As the London Evening Standard reported today, Post-Brexit London is more popular and diverse on Airbnb than ever. #LondonIsOpen, indeed, and the UK sharing economy is going from strength to strength.
London is the third most popular city in the world for Airbnb guests. Later this week, hosts will welcome the 3 millionth Airbnb guest arrival from around the world to stay in a London home. It took six years to reach 1 million Airbnb guest arrivals in London. From that date, it took 11 months to reach 2 million guest arrivals in London and a further nine months to hit 3 million guest arrivals.
Mayor of London Sadiq Khan said,
There is a reason why so many people love to come to London, and that is because this is the greatest city in the world. We have something for everyone and as the Mayor of this fabulous city, I am delighted to hear that Airbnb hosts are continuing to welcome guests from hundreds of countries. Our aim now is to make sure that even more people across the planet hear that London is open.
Since the EU referendum result, Airbnb hosts in London have welcomed guests from more than 164 countries across the world. Guests from the four corners of the globe – from Spain to Singapore, Chile to China and New Zealand to New Delhi – are flocking to the capital and choosing to experience London life like a local in the homes of local residents.

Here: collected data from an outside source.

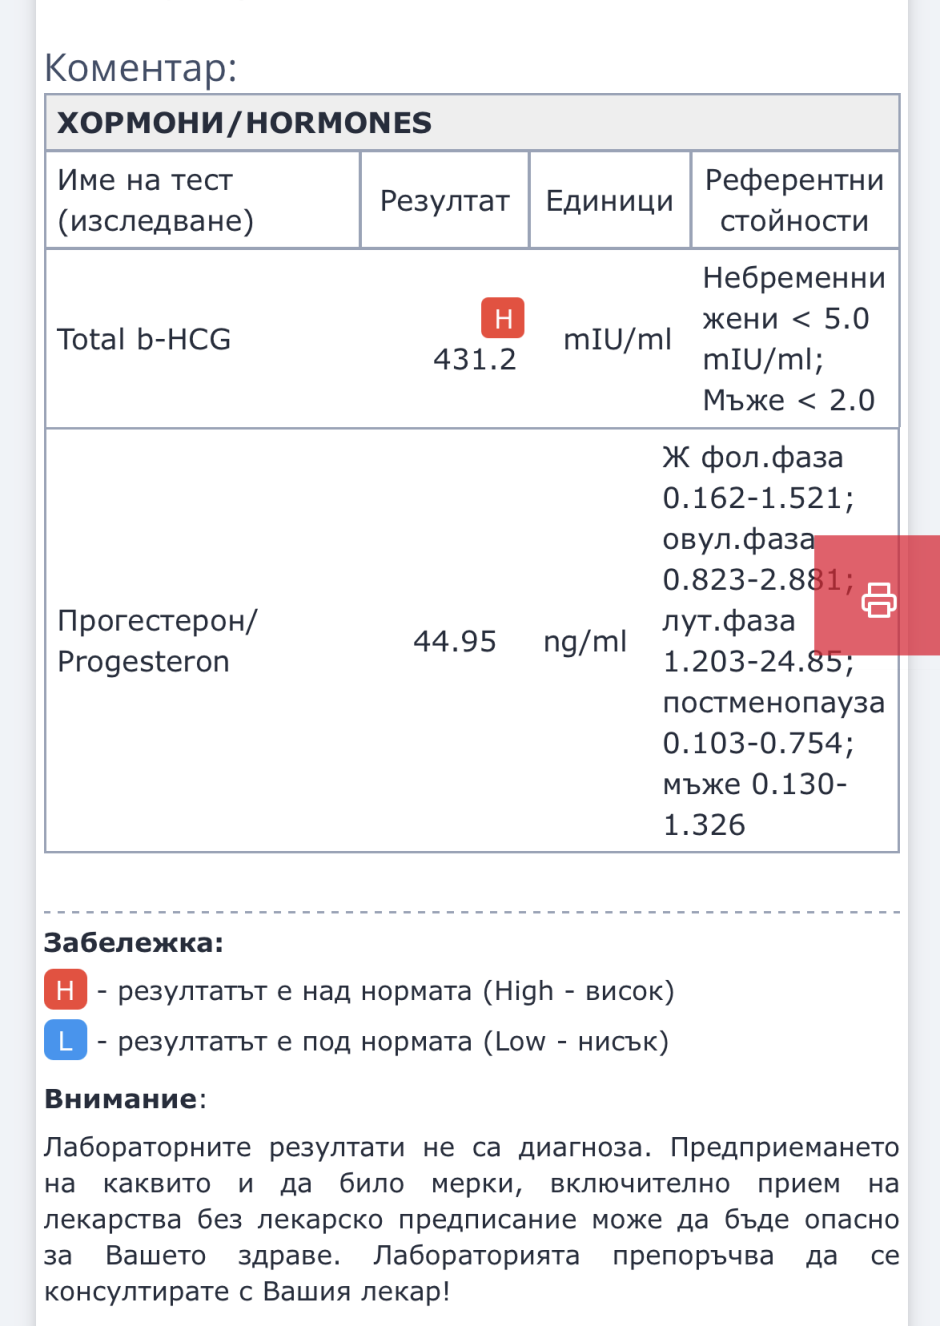940x1326 pixels.
Task: Click the Прогестерон/Progesteron test name
Action: click(157, 641)
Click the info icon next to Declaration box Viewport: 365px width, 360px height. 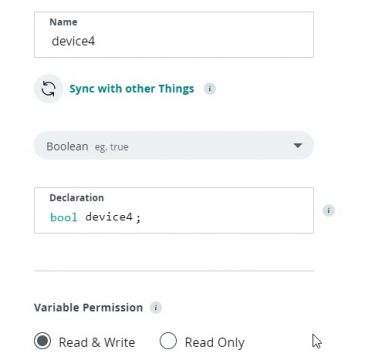coord(328,211)
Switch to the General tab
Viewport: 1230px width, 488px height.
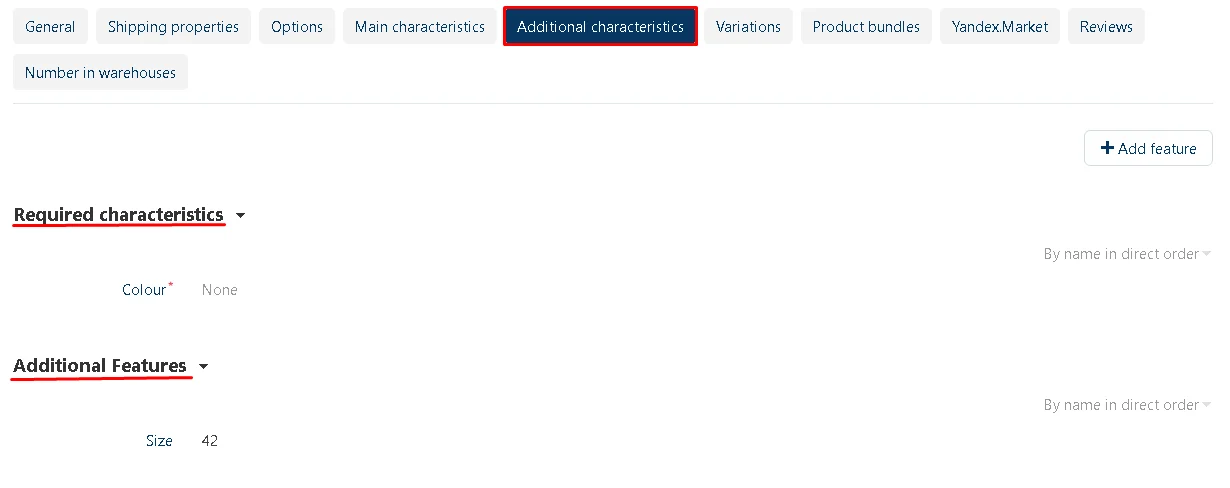pos(50,27)
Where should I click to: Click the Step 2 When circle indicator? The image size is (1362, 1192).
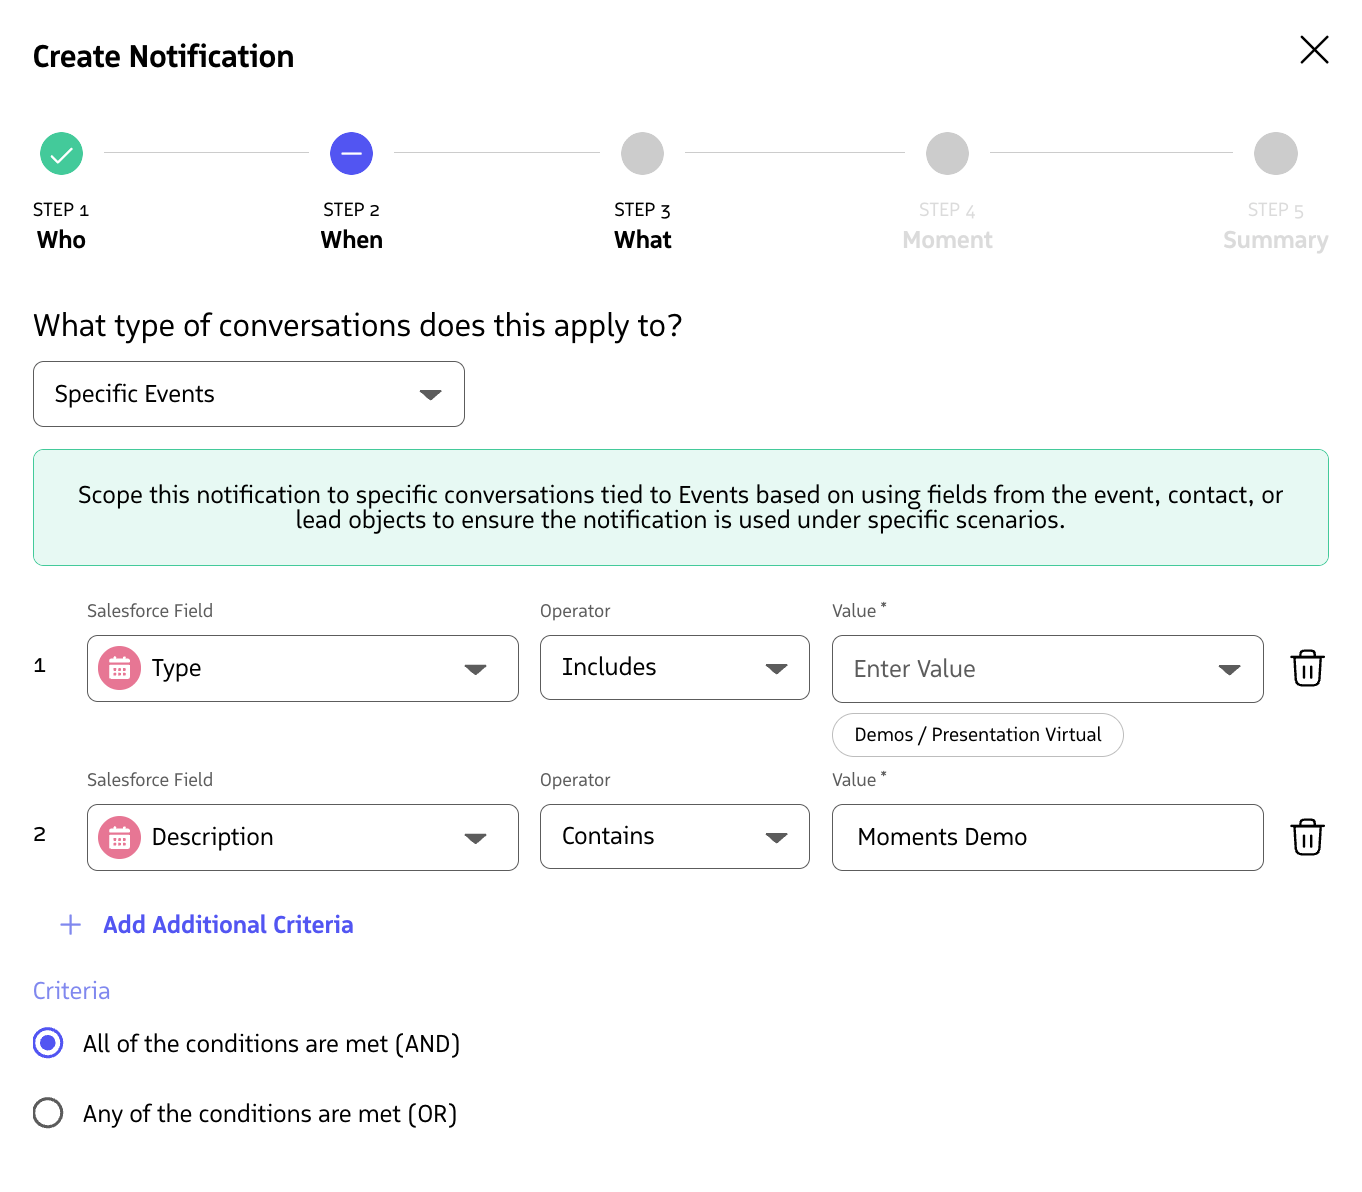coord(351,153)
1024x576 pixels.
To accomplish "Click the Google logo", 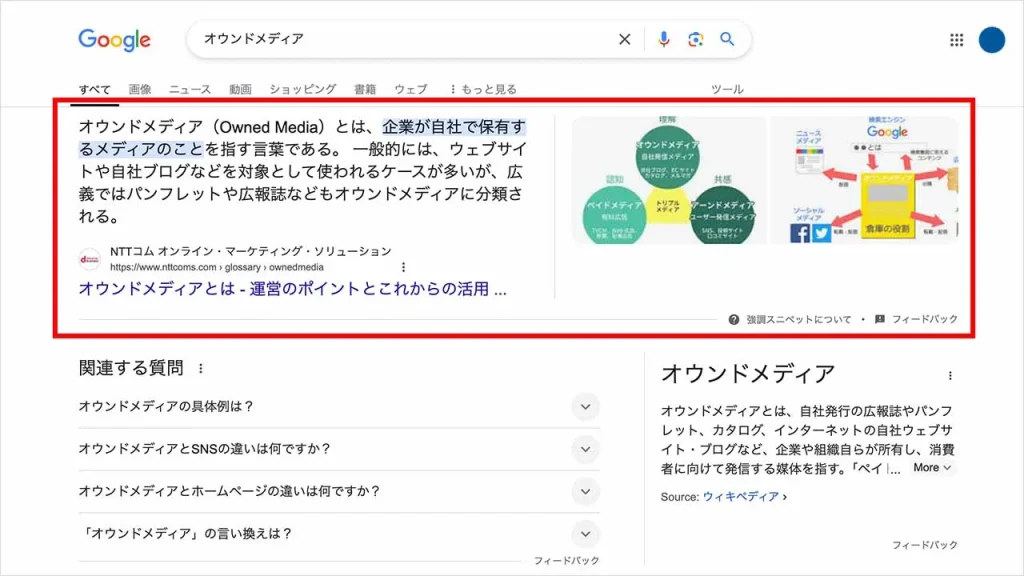I will click(x=114, y=40).
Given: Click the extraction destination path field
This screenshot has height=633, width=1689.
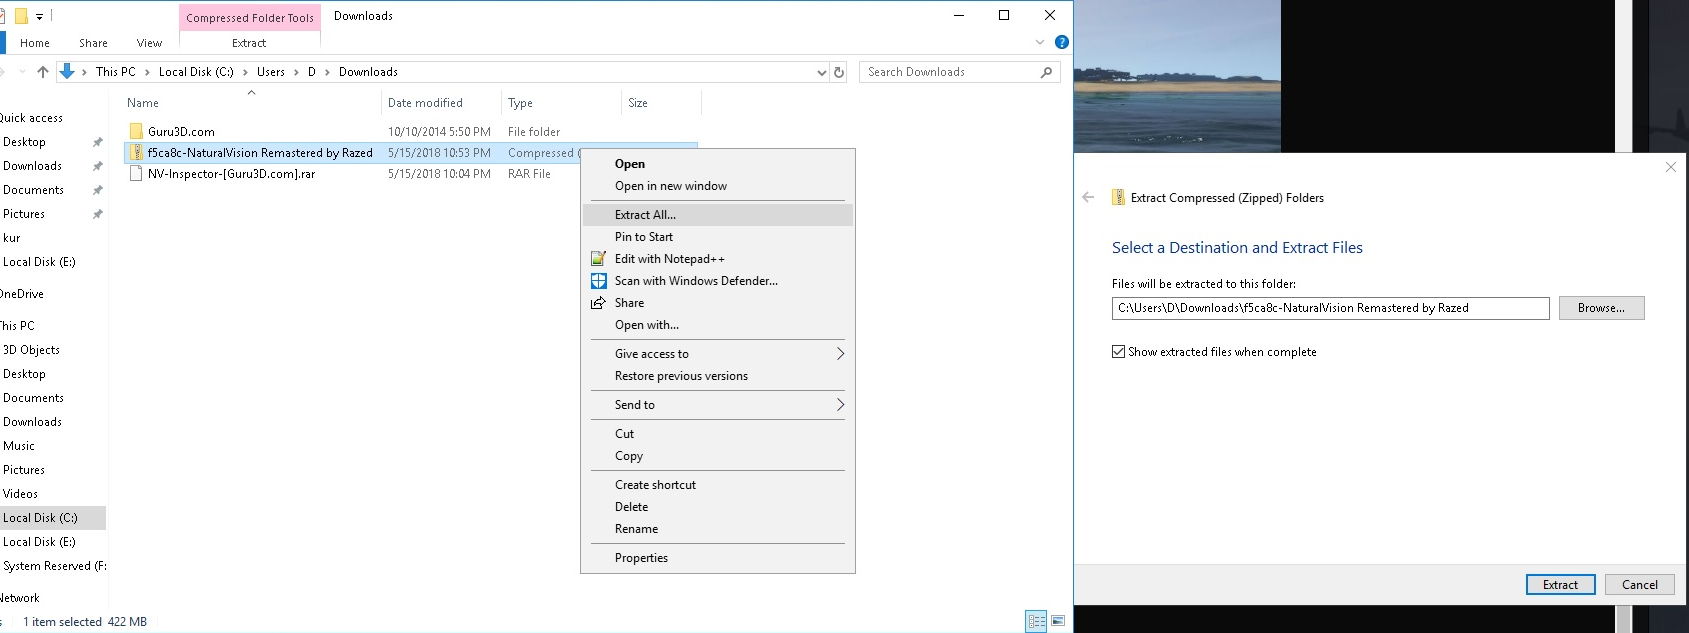Looking at the screenshot, I should 1329,308.
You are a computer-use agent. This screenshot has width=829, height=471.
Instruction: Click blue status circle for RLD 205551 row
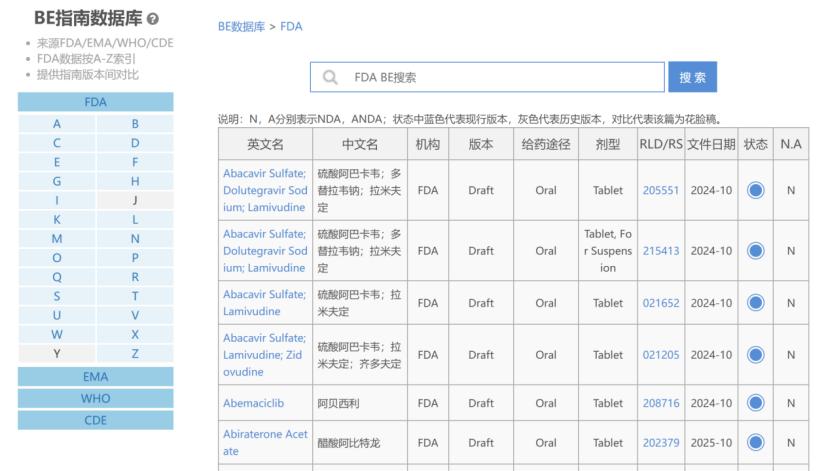[755, 190]
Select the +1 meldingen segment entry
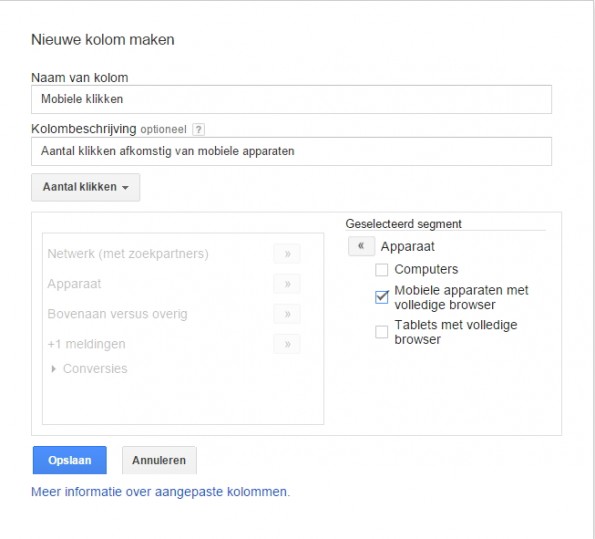This screenshot has height=539, width=595. coord(87,344)

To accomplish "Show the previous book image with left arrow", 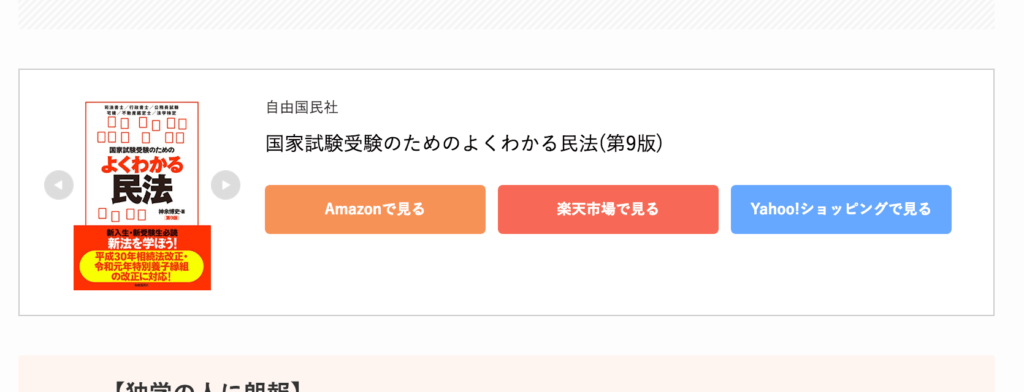I will click(59, 185).
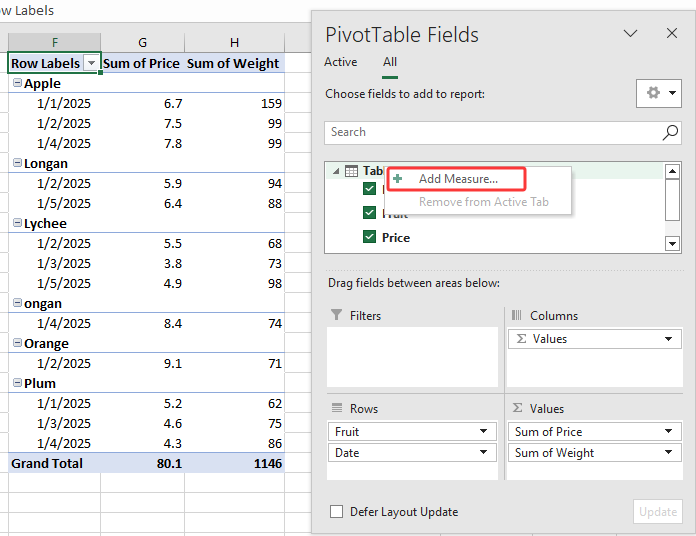Uncheck the Fruit field checkbox

pyautogui.click(x=369, y=213)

The most popular countries of origin for international guests to London on Airbnb include:
- South Korea
Our General Manager for the UK, James McClure had this to add:
Post-Brexit London is more popular and diverse than ever. Guests from around the world are staying in local homes to experience authentic London hospitality and the diversity we hold dear – from different cultures, communities and experiences to local hidden gems. This remains the most welcoming and hospitable city in the world, and the future for London’s sharers is bright. London truly is open.
Last month, PwC released new research showing Britain’s sharing economies have grown faster than the rest of Europe. It predicts that major sharing economy sectors in the UK could grow to 20 times their current worth in the next decade. Sharing economy platforms currently deliver £7 billion in transactions across the UK and this is predicted to increase to £140 billion by 2025. This is good news for Londoners who share their homes, who keep 97 pence of every pound they charge to rent their space.
Rob Vaughan, economist at PwC, said the EU referendum result will not impact on these projections and “…the fundamental drivers of the sharing economy will continue to drive adoption in this space over the long-term”.
Earlier this year, Airbnb released data showing London’s outer boroughs are growing faster than inner London boroughs as a destination for Airbnb guests in London. In a survey, 85 percent of Airbnb guests in London said they chose to travel on Airbnb to experience life like a local, 78 percent to explore a specific neighbourhood.
Airbnb hosts in London span all 33 London boroughs. The typical host earns an additional £3,500 by sharing their space for 50 nights a year. Almost half of Airbnb hosts surveyed said they rely on the additional income to help make ends meet. More than half of Airbnb hosts in London are freelancers or work in creative industries.